Data records:

⁂

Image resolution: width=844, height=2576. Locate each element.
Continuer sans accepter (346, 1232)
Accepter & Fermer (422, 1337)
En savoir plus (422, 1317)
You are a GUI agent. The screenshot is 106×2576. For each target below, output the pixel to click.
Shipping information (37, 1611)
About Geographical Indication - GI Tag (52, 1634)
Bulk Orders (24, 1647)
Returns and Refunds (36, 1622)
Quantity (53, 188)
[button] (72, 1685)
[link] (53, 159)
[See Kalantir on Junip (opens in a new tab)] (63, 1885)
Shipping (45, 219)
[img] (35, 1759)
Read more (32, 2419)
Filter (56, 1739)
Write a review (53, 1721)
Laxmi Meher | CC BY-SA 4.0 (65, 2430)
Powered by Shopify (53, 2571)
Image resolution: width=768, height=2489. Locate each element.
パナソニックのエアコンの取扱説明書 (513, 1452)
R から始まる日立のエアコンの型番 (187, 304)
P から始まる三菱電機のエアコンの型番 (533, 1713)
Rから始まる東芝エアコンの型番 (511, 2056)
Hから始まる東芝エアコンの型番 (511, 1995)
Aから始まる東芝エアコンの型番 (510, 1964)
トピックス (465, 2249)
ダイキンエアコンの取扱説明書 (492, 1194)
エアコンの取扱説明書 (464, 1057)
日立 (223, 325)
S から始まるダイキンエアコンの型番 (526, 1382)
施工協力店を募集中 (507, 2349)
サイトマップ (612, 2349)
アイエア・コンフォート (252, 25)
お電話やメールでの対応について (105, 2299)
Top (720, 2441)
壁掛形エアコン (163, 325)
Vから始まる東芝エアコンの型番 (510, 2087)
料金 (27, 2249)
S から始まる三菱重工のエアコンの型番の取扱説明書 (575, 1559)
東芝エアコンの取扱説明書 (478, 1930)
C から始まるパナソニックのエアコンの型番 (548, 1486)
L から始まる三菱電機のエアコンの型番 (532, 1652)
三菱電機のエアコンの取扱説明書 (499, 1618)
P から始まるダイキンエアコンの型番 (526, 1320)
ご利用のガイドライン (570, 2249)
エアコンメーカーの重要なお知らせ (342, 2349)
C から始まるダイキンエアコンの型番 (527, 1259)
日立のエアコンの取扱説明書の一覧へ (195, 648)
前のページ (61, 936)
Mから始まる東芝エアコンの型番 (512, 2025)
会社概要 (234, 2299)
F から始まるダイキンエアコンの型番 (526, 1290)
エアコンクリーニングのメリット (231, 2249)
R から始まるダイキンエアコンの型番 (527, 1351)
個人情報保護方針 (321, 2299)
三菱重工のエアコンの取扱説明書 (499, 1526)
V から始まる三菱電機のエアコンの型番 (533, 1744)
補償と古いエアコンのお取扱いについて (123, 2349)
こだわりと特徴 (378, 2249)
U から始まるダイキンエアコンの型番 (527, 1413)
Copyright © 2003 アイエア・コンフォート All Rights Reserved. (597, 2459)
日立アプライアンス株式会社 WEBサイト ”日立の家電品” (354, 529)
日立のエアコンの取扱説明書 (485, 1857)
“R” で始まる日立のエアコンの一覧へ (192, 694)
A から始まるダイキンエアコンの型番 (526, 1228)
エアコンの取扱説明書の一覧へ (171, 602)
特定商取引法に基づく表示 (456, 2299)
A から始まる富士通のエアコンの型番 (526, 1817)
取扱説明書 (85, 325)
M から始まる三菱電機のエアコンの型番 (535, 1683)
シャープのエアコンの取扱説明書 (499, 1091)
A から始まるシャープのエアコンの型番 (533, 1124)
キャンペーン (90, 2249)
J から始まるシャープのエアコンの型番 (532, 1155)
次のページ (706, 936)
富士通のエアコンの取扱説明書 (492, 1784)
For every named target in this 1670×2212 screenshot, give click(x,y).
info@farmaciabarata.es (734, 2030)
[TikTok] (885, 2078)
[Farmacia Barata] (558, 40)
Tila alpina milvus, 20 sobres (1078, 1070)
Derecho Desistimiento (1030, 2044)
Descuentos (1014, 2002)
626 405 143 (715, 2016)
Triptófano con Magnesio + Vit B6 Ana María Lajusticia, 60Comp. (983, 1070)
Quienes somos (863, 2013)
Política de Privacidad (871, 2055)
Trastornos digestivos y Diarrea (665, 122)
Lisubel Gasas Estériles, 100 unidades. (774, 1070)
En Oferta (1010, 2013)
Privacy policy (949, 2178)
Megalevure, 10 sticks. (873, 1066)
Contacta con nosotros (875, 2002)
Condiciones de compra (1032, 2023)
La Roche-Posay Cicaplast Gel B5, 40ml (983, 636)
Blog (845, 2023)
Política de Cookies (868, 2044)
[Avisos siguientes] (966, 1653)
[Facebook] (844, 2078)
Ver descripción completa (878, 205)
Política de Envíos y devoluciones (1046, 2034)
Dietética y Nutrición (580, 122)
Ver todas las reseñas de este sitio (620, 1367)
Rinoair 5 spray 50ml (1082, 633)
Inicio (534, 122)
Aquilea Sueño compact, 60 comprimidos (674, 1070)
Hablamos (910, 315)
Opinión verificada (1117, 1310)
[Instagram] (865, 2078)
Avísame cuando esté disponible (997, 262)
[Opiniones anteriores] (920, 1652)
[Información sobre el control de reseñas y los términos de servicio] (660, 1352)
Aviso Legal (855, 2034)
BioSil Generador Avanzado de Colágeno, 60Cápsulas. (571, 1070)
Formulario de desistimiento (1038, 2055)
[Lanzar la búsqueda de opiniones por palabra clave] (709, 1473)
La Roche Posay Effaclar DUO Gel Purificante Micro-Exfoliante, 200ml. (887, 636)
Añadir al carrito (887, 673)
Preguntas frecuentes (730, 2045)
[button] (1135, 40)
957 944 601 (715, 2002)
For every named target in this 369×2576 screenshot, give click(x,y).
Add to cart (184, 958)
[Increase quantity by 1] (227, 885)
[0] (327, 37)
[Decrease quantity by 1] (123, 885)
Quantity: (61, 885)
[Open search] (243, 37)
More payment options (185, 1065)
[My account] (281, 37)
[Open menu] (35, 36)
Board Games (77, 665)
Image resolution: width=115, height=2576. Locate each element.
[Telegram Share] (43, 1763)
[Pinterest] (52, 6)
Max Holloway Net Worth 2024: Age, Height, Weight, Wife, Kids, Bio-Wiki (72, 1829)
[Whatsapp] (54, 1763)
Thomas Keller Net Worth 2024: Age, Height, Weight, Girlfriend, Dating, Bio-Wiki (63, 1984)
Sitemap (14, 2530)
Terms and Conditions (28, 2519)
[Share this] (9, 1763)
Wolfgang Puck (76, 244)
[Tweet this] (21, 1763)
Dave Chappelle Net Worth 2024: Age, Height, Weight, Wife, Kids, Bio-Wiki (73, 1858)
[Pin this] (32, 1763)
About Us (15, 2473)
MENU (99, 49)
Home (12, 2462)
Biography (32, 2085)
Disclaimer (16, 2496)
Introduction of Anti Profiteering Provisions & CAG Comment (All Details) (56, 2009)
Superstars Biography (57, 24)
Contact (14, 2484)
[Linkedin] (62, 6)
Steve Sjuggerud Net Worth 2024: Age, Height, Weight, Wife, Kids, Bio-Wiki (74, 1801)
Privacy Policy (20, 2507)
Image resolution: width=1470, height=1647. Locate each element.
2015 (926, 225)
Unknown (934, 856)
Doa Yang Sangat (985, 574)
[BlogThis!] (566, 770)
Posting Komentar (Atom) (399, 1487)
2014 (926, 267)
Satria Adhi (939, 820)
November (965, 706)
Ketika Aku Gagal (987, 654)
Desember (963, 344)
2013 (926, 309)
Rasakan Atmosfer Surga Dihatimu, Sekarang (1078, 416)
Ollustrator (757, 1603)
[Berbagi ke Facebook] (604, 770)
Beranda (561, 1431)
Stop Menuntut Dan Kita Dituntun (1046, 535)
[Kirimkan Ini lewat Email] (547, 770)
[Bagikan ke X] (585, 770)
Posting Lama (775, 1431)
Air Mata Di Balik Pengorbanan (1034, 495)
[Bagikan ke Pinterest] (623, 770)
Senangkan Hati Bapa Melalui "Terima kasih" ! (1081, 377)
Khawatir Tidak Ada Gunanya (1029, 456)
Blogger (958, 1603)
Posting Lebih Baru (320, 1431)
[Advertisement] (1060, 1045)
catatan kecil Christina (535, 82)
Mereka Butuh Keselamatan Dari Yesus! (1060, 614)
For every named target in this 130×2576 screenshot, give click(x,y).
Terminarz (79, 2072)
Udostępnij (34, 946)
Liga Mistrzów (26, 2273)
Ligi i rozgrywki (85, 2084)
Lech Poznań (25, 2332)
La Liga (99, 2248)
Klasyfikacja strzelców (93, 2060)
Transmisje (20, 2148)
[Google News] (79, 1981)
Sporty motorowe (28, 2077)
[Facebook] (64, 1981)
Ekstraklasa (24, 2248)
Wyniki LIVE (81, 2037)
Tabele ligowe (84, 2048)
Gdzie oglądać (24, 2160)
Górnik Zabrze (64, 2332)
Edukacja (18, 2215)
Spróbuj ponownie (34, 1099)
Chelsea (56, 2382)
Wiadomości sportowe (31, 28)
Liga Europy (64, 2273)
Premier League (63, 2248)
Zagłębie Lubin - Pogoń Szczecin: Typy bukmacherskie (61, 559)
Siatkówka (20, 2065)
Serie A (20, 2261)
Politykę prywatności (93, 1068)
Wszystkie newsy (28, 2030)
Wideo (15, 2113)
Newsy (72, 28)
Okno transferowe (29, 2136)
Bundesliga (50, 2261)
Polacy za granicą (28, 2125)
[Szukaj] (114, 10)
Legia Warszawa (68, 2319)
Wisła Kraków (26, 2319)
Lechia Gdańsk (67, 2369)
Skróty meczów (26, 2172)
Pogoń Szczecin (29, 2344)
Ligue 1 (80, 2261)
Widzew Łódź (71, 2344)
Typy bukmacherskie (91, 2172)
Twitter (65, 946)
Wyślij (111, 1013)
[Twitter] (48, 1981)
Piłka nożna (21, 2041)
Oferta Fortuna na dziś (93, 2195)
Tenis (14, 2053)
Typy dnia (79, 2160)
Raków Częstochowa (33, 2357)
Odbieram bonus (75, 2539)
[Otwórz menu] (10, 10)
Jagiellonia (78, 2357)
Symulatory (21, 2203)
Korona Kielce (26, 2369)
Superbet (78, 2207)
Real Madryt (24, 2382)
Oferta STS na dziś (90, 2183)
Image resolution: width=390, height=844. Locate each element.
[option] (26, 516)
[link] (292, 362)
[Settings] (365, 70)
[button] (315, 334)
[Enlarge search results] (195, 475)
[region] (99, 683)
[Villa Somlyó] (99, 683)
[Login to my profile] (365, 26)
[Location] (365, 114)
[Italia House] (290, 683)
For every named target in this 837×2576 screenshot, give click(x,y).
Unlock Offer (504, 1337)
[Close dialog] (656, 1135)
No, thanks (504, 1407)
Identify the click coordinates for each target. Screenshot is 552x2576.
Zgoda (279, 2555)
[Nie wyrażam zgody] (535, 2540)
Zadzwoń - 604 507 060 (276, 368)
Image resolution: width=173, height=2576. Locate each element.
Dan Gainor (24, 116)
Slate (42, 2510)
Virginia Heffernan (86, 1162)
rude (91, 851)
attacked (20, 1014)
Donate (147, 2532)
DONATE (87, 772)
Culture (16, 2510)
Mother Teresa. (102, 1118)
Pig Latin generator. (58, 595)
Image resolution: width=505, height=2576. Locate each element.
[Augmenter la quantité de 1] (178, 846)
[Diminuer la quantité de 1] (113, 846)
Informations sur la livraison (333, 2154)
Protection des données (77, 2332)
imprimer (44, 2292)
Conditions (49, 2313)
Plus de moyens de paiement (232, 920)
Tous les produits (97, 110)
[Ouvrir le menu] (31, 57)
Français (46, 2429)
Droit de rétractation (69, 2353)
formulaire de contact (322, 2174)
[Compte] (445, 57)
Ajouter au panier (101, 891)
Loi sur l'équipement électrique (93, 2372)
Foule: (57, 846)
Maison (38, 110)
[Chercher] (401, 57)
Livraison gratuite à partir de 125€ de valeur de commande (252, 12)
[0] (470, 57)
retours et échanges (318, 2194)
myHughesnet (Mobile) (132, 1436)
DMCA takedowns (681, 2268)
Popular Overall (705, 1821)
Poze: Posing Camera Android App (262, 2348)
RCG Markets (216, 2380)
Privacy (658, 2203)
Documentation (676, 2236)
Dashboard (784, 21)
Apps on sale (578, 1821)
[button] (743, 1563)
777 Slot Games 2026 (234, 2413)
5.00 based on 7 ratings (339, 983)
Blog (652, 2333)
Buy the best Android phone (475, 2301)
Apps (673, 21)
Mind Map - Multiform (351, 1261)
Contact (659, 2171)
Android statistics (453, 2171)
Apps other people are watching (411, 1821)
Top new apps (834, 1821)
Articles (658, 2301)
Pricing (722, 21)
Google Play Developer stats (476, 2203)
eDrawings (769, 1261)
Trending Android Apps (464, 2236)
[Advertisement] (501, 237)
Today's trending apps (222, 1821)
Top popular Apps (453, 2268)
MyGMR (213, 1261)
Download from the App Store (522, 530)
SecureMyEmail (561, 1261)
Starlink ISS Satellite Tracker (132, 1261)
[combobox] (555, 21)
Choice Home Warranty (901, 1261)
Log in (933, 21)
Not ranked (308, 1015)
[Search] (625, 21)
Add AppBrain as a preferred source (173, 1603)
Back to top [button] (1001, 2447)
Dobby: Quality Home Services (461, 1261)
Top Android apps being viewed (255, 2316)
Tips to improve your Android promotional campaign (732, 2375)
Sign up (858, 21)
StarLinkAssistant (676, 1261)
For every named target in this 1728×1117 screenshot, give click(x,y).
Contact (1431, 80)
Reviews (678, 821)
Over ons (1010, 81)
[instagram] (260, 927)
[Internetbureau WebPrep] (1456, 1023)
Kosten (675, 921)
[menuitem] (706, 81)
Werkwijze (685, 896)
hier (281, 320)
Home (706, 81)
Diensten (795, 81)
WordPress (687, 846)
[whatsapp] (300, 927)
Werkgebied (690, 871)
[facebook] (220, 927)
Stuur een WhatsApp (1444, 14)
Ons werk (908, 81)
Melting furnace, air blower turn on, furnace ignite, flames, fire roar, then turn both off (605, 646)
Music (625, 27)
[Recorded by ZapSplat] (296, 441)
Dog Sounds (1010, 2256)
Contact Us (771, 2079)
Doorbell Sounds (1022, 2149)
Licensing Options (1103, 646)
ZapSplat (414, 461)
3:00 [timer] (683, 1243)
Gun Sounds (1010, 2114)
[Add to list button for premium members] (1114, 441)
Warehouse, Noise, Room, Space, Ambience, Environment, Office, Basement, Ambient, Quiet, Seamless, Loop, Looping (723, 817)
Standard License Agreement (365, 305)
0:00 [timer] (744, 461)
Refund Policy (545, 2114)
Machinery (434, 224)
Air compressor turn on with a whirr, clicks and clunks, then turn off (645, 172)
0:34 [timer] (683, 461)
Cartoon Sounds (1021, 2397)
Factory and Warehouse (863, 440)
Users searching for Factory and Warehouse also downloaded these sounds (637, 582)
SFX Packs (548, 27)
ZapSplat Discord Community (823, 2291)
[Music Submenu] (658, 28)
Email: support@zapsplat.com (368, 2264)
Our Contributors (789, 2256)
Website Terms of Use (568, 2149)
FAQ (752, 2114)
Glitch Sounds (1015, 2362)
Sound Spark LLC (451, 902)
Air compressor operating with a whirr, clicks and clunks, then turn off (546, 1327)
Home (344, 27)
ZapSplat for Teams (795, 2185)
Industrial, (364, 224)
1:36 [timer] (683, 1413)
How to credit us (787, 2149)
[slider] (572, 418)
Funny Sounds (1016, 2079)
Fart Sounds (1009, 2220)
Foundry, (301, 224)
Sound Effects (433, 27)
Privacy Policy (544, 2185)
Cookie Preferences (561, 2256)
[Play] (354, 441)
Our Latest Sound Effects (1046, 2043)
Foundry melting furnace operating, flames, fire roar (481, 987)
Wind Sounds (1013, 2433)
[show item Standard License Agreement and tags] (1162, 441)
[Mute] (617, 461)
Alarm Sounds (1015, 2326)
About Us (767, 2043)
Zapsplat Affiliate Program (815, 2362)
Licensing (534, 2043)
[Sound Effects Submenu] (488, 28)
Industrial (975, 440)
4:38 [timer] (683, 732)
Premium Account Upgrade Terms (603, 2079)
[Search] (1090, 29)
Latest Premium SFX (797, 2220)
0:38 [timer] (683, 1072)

⁂

§ **Work task**
Beginning at the line above with "Shipping (45, 219)" and finishing at the line with "R から始まるダイキンエアコンの型番 (527, 1351)", return each line exactly and return nothing else.

§ **Solution**
Shipping (45, 219)
[img] (35, 1759)
Read more (32, 2419)
Filter (56, 1739)
Write a review (53, 1721)
Laxmi Meher | CC BY-SA 4.0 (65, 2430)
Powered by Shopify (53, 2571)
Image resolution: width=768, height=2489. Locate each element.
パナソニックのエアコンの取扱説明書 (513, 1452)
R から始まる日立のエアコンの型番 (187, 304)
P から始まる三菱電機のエアコンの型番 (533, 1713)
Rから始まる東芝エアコンの型番 (511, 2056)
Hから始まる東芝エアコンの型番 (511, 1995)
Aから始まる東芝エアコンの型番 (510, 1964)
トピックス (465, 2249)
ダイキンエアコンの取扱説明書 (492, 1194)
エアコンの取扱説明書 (464, 1057)
日立 (223, 325)
S から始まるダイキンエアコンの型番 (526, 1382)
施工協力店を募集中 (507, 2349)
サイトマップ (612, 2349)
アイエア・コンフォート (252, 25)
お電話やメールでの対応について (105, 2299)
Top (720, 2441)
壁掛形エアコン (163, 325)
Vから始まる東芝エアコンの型番 (510, 2087)
料金 (27, 2249)
S から始まる三菱重工のエアコンの型番の取扱説明書 (575, 1559)
東芝エアコンの取扱説明書 (478, 1930)
C から始まるパナソニックのエアコンの型番 (548, 1486)
L から始まる三菱電機のエアコンの型番 (532, 1652)
三菱電機のエアコンの取扱説明書 (499, 1618)
P から始まるダイキンエアコンの型番 (526, 1320)
ご利用のガイドライン (570, 2249)
エアコンメーカーの重要なお知らせ (342, 2349)
C から始まるダイキンエアコンの型番 (527, 1259)
日立のエアコンの取扱説明書の一覧へ (195, 648)
前のページ (61, 936)
Mから始まる東芝エアコンの型番 (512, 2025)
会社概要 (234, 2299)
F から始まるダイキンエアコンの型番 (526, 1290)
エアコンクリーニングのメリット (231, 2249)
R から始まるダイキンエアコンの型番 (527, 1351)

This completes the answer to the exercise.